Second, I questioned the academic structure as the central nexus for scientific discovery. By dissolving the duality between science and art, creating new science spaces that center culture and lived experience, and reimagining entire educational ecosystems outside of "traditional" scientific venues, I proposed new frameworks for how science can be conducted and perhaps, what we consider science to be.
Areas of interest
Microbial community ecology
Genetic variation influences individual phenotypes, but it is not fully understood how it affects processes above the level of the individual: species interactions, community assembly, and ecosystem processes. To address these gaps, in my dissertation I studied how genetic variation influences species' traits that govern ecological community assembly. Assembly history structures the diversity, richness, and functioning of ecosystems. In particular, priority effects, where the order and timing of species arrival influences communities, have often been overlooked. I used an established system, nectar-inhabiting microbes, to explore how intraspecific genetic variation influences community assembly across spatially-structured landscapes. By applying population genetics, multi-omics, and experimental evolution to this wild microbiome, I (a) showed that population-level variation can alter community assembly and (b) identifyed mechanisms that connect genetic variation to community-level processes such as priority effects.

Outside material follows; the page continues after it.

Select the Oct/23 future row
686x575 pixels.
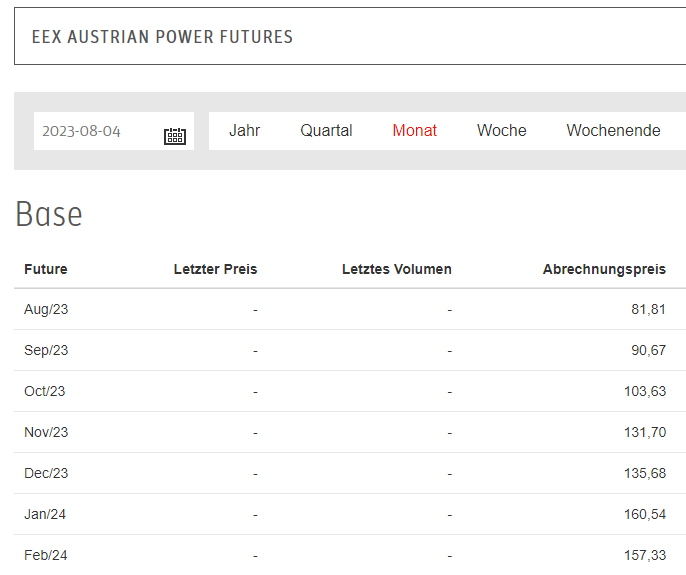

Natural products bioengineering
As a master’s student in the Molecular, Cellular, and Developmental Biology (University of Michigan), I worked in the lab of David Sherman (Department of Chemistry, Department of Microbiology and Immunology) investigating the biosynthesis of indole alkaloid natural products in cyanobacteria. We found that a cluster of non-heme Rieske oxygenases and/or cytochrome P450s catalyze critical diversification steps in the biosynthesis of hapalindoles, valuable natural products with known anti-cancer, antibacterial, and insecticidal qualities. I used heterologous expression in engineered E. coli, in vitro enzymatic assays, and analytical chemistry (LC-MS) to study the biochemistry of enzymes involved in hapalindole biosynthesis by cyanobacteria.
Chemical ecology
As an undergraduate at the University of Michigan, I completed my Honors Thesis and a National Science Foundation Research Experience for Undergraduates (NSF REU) with Dr. Mark Hunter (Department of Ecology & Evolutionary Biology) at the University of Michigan Biological Station. In this research, I investigated the effects of elevated, atmospheric carbon dioxide on plant chemistry, specifically two milkweed species, Asclepias syriaca (common milkweed) and Asclepias speciosa (showy milkweed), and how this changing plant chemistry may mediate plant-herbivore interactions with a specialist herbivore, Aphis nerii (Oleander aphid).
For this work, I won the Marshall Nirenberg Life Science Award, which is awarded to the top graduating student in the life sciences at the University of Michigan, and the Christine Psujek Memorial Undergraduate Award, which is awarded to the top honors thesis in the University of Michigan's Program in Biology.